After adjusting for age, BMI, sex, duration of schizophrenia and number of hospitalizations, analysis revealed that patients with schizophrenia who were taking a combination of at least three different classes of psychiatric drugs were more likely to develop type 2 diabetes than those taking first-generation antipsychotic therapy alone (OR = 1.81; 95% CI, 1.22–2.69).

However, there was no link between second-generation antipsychotic use or the combination of drugs belonging to two different classes of psychiatric medications and an increased risk for type 2 diabetes compared with first-generation antipsychotic use.

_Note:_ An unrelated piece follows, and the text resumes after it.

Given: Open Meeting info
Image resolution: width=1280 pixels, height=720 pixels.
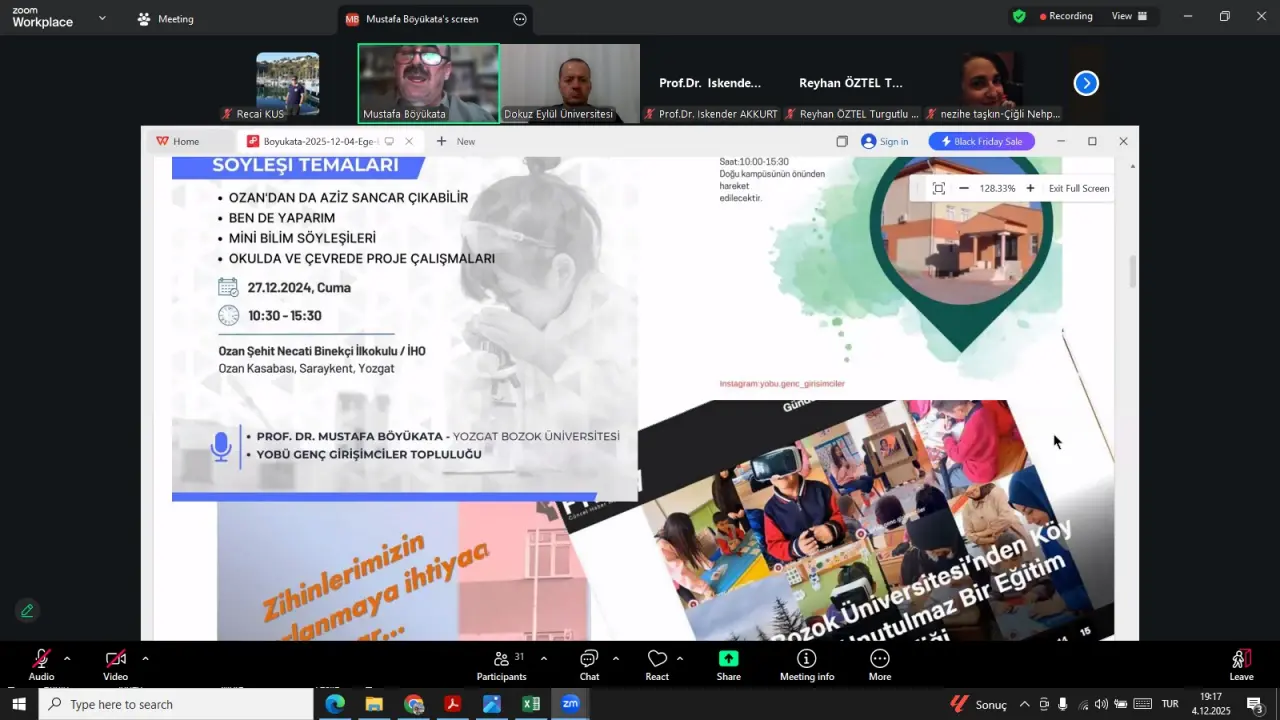Looking at the screenshot, I should [806, 664].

“Given the widespread use of combined categories of psychiatric medications, we suggest future studies should prospectively explore the effect of different treatment options on type 2 diabetes incidences, in order to formulate clinical guidelines,” Mamakou and colleagues wrote. “Future studies should [also] explore the research hypothesis that maximization of monotherapy doses or switch to a different antipsychotic class may be associated with decreased diabetogenic effect as compared with the addition of multiple antipsychotic medications.” – by Savannah Demko

Disclosure: The authors report no relevant financial disclosures.